Shocks in Aggregate Demand to Monetary and Fiscal Policies’ Adjustment in Nigeria: A Simulation Approach
DOI:
https://doi.org/10.35484/pssr.2024(8-I)06Keywords:
Aggregate Demand, Fiscal Policy, Monetary Policy, SimulationAbstract
The study examined the shocks in aggregate demand to monetary and fiscal policies adjustment in Nigeria using time series annual data from 1986-2022. The study used secondary data obtained from the Central Bank of Nigerian (CBN) Annual Statistical Bulletin, National Bureau of Statistics NBS), and World Bank Financial Report. The study constructs simple structural macroeconomic models made up of three blocks: consumption, investment, and export-import sector that contain 21 variables. The variables are linked to one another through 8 behavioural equations and 4 identities.
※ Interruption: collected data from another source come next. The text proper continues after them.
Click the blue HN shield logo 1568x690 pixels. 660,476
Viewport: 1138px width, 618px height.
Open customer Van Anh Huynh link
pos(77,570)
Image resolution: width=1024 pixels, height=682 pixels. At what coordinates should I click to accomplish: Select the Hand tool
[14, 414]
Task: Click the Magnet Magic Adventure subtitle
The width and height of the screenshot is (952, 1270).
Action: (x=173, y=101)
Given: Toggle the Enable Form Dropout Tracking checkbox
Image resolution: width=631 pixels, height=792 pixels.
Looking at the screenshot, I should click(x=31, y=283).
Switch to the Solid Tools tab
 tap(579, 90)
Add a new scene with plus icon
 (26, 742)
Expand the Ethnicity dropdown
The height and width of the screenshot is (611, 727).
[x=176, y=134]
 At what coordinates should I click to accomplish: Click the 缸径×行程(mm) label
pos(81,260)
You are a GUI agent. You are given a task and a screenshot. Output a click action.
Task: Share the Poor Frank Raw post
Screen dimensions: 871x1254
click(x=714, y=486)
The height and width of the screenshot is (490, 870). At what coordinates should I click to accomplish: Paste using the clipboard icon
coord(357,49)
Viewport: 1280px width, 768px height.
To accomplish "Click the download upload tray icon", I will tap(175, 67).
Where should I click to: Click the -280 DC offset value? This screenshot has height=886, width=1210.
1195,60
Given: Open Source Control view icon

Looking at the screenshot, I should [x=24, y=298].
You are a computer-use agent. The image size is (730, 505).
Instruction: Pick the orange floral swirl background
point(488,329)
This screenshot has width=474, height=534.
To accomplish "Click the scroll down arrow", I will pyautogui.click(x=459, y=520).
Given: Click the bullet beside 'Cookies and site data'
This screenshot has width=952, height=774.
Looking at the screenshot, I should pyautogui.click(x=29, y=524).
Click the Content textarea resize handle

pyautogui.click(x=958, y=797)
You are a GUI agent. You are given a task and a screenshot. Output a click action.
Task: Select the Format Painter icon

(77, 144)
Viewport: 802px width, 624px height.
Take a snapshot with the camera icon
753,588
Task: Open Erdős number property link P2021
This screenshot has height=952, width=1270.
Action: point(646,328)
The models were estimated and analyzed using Two Stage Least Square methods and a simulation experiment was also conducted on the simple structural macroeconomics models. The study finds that broad money supply, interest rate, government expenditure, taxation and public debt have significant influence on aggregated demand in Nigeria during the period under investigation. The baseline simulation demonstrates good tracking power of the actual from the baseline simulation as the nature of the oscillation suggested. The study, recommends that the government should encourage expansionary monetary and fiscal policies by lowering interest rate in order to encourage investors to borrow for investment.